In background interviews, government officials and IT experts pointed out that there are many flaws in this project that need to be fixed first. For example, the government has decided to appoint senior police officers on technical slots. According to the qualification/experience required for the post of Project Director, Additional Project Director, and Deputy Project Directors for the Integrated Command, Control, and Communication system they should be police officers of the rank of DIG and SSP. Unfortunately, these police officers would work as additional director and deputy project directors on technical posts like transition and transformation, technology, HR and training. Experts say that only highly-qualified professionals should be appointed on these posts. “If you look at policy of abrupt transfers and postings in the police department, you will find no police officer can lead this institution on regular basis. Every time new officer will come with new ideas,” an official commented.

Some crime experts fear that the safe city project would meet the fate of the 100 Model Police Stations plan which has failed to make any difference.

In early 2012, the PML-N government had announced establishment of 100 MPSs with the motto of making the police corruption-free and the province crime-free. As per the plan, the government had to set up 100 model police stations in two phases in the Punjab province with the provision of modern infrastructure, computer technology, and best resources to the law enforcing agency. But the government failed to honour its commitment regarding the establishment of 100 Model Police Stations . Police sources say the project has virtually been shelved because of lack of funds and resources.

The policemen serving in the so-called model police stations are not being paid salaries as they had been promised. As if not enough, a monthly grant of Rs100,000 to the stations house officer (SHO) of MPSs in big cities and Rs15,000 per month allowance had been proposed. “We are getting salaries like other police officials. No increase, no allowances and no benefits,” said a police officer, who is serving as an SHO at a model police station in Lahore. The officer, who spoke on the condition of anonymity, further said that the lower staff had to beg the notable of the area to run the day-to-day affairs of the police station. “We have to purchase stationery at our own. We have to maintain the official record at our own,” he added. This year, the government has allocated a record amount of Rs 94 billion for the police department but experts say they believe the police stations would not be able to get their shares because most of the funds are consumed by the police hierarchy. And no one can question the powerful police how and where the funds were utilized.

On the other hand, the department is yet to complete the computerization all the 26 police registers even with the help of software designed by the Punjab Information Technology Board. Similarly, the daily registers (roznamchas) of these police stations are not computerised so far whereas an electronic complaint system has been introduced in a few police stations for the convenience of the people. What to say about the computerized system, a duty officer was seen writing an FIR on a plain paper by-hand while another official was using a lead-pencil to fill roznamcha (daily duty chart).

The PML-N government could be given the credit for building mega projects in a short span of time like underpasses and Metro-Bus.

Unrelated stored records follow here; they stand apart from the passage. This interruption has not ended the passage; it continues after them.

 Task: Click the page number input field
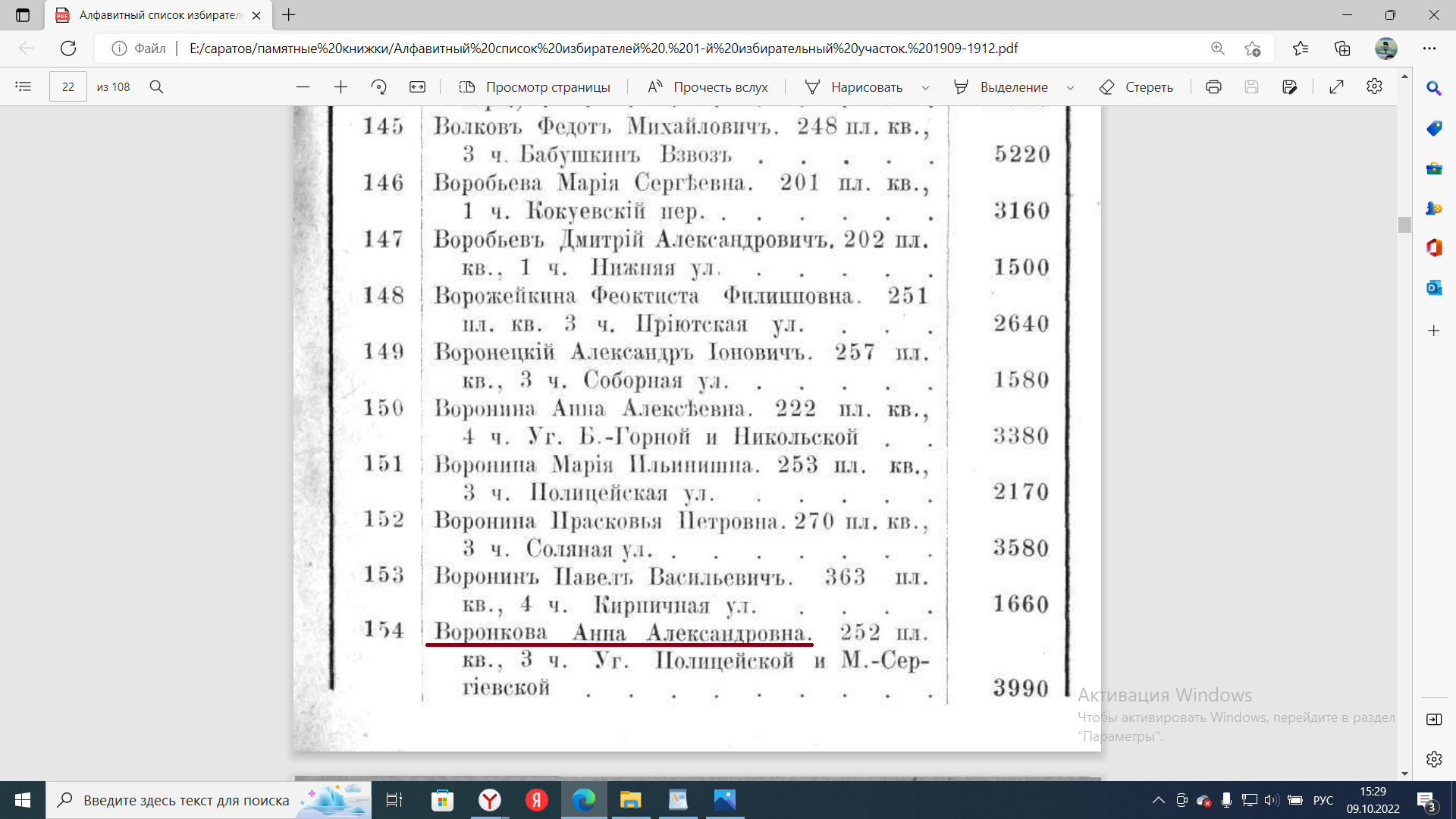click(68, 87)
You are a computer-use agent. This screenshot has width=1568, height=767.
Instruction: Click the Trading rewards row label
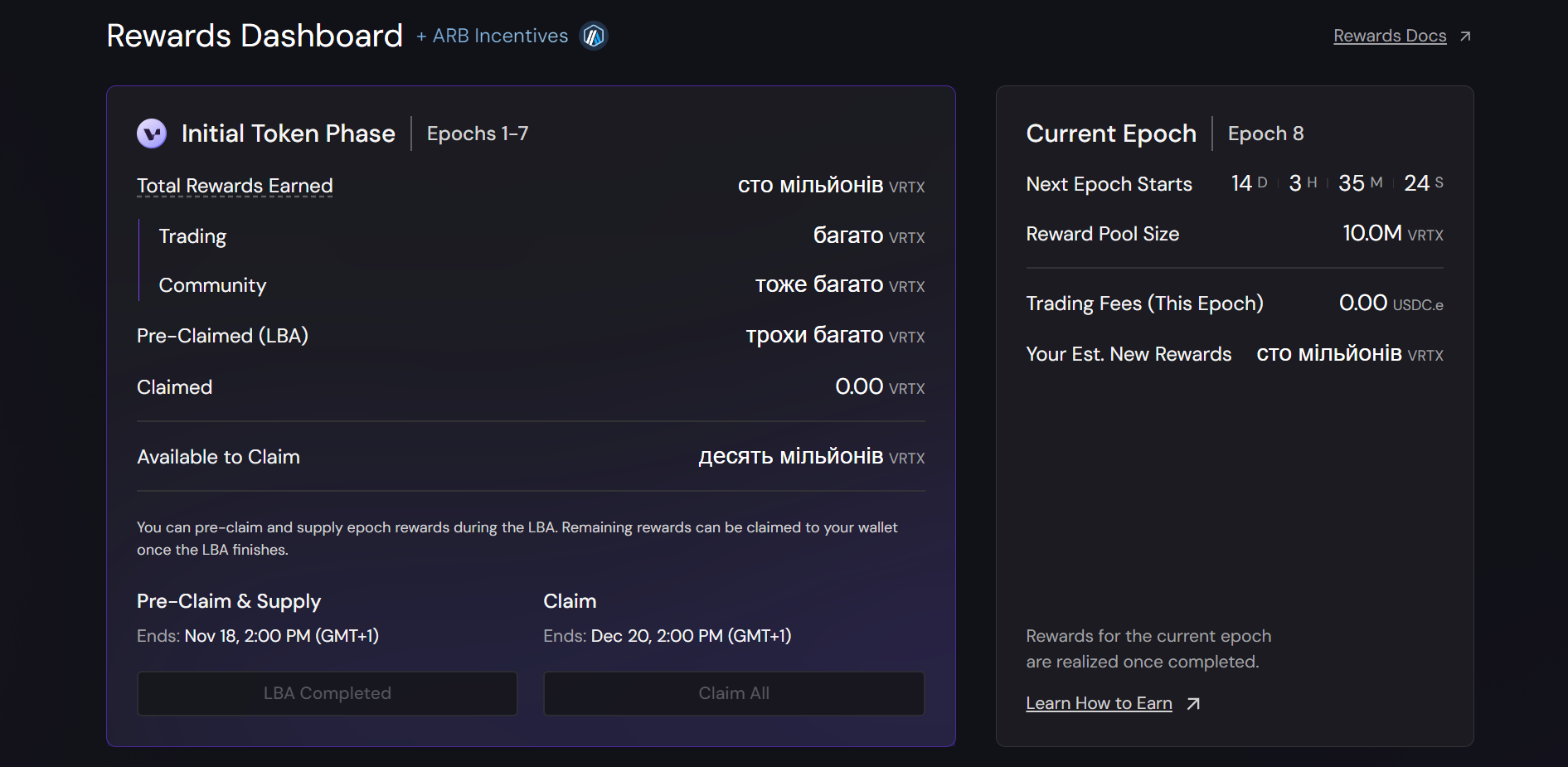click(x=192, y=236)
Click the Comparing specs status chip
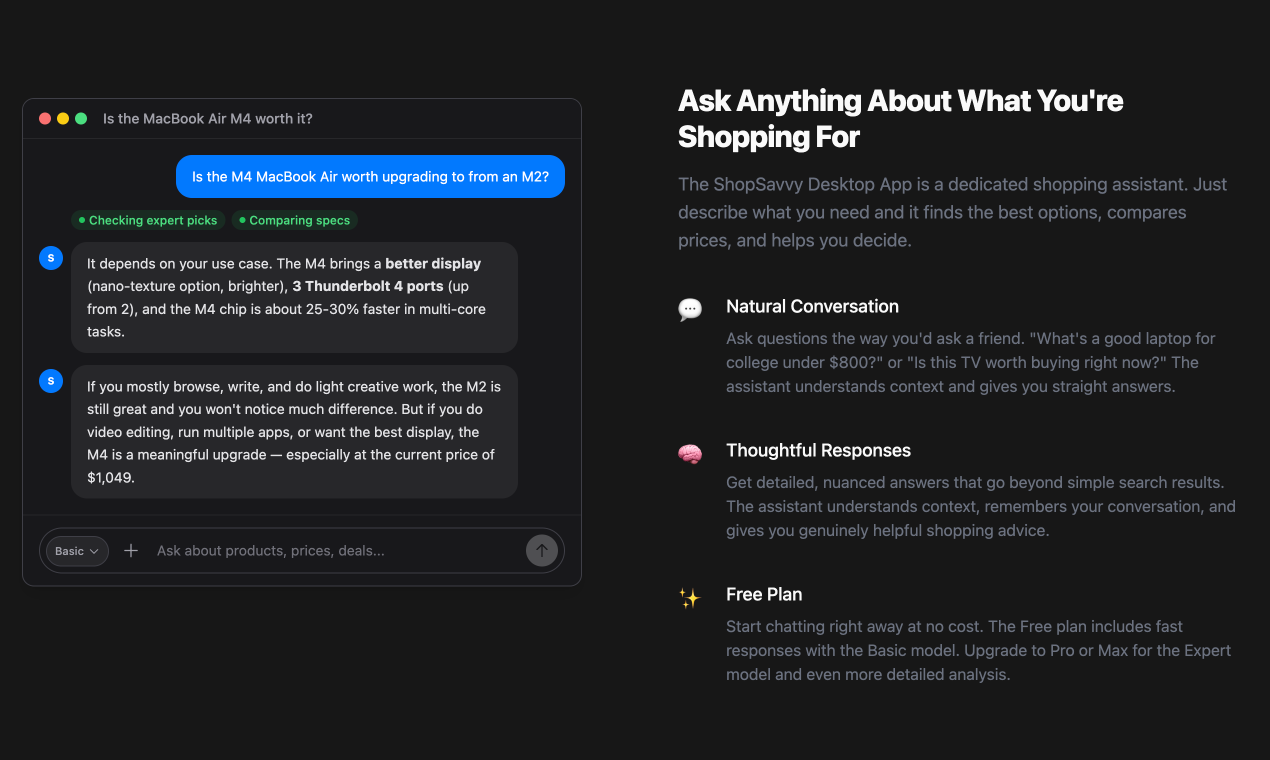This screenshot has height=760, width=1270. 295,220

But their leaders have completely failed to change Thana culture. In their campaign manifesto, the ruling PML-N had pledged the much-needed police reforms to ensure justice for all in this society.

Like the station house officers (SHOs) of the so-called Model Police Station project, the project director, additional project director, and deputy project directors of the Integrated Command and Control system are promised special project allowance of Rs 80,000 and Rs 60,000 respectively. They are tasked to introduce new technology in the police department, modernize the law and order related infrastructure, and improve the police capabilities. Only policymakers can tell how effectively a police officer can run the affairs of a purely technical project.